Полный упадок сил наблюдается во всей его сгорбленной беспомощной фигурке, что тяжко топнет в объятьях постели, словно придавленная кем. И сам Федя чувствует себя таким маленьким, не большим взрослым человеком вовсе, кем угодно другим, но не им точно. Тело делается неподъёмным. Грудь еле вздымается. Желается лишь скулить побитой собакой и упасть. Прямиком в забвение.

***

Где именно пролегает грань между сном и явью? Где заканчивается небытие и начинается жизнь? Кто знает, может чёткой черты и вовсе не существует. День и ночь - одно целое? Осознанность и бессознательность - неотрывны..?

То как же тогда выбраться из этой адовой темени и снова узреть Господа пред собой?
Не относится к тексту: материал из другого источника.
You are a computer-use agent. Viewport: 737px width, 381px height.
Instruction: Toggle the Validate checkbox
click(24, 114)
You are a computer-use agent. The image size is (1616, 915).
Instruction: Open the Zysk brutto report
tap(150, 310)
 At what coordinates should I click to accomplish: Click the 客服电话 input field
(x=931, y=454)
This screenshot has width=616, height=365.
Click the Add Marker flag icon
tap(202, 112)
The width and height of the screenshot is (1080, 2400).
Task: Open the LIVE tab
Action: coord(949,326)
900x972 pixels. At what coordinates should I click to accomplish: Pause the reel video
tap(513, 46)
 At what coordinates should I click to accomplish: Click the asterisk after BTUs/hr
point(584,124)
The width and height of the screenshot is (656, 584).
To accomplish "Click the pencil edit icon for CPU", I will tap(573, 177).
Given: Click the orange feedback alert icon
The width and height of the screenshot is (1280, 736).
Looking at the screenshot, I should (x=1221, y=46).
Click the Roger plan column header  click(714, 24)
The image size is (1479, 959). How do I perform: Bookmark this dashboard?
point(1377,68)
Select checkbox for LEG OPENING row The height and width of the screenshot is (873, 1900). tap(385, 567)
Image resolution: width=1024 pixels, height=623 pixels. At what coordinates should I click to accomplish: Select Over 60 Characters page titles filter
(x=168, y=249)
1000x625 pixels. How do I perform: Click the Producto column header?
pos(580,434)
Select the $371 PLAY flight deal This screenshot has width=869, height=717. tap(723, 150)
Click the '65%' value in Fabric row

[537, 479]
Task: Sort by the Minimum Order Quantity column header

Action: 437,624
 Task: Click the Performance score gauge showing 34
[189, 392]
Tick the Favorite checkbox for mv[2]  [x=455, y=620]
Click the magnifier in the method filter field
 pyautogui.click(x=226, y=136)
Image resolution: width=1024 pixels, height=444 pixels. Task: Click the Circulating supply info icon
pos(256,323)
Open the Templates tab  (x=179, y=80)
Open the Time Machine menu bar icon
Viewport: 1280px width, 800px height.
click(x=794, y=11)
Как же найти дорогу к свету божьему, как выйти на её след и не заблудиться? Не заплутать между хитростным переплетением мглистых троп, отыскать луч света и не упасть духом в этом бесконечном странствии. Как возыметь власть над угнетаемой плотью и не дать ей сгинуть, где найти силы, коли для веры уж не осталось места в итак до краёв заполненных тяжбами, ослабевших руках?

«Надежда, долго не сбывающаяся, томит сердце» — гласит библейская притча 13:12.

Уныние - есть восьмой смертный грех. Как буйные воды истачиваю камни, так и она измывает человека. Бураны больного душепринуждения, потоки крови и слёз, пролитые из самого сердца, крик сопротивляющегося сознания привносит борьба с печалью, что долговязыми своими лапами преграждает пути к отступлению. Она обхаживает со всех сторон, медленно завязывая петлю на шее и, когда та будет крепко накрепко сплетена, окончательно затянувшись, то что же останется?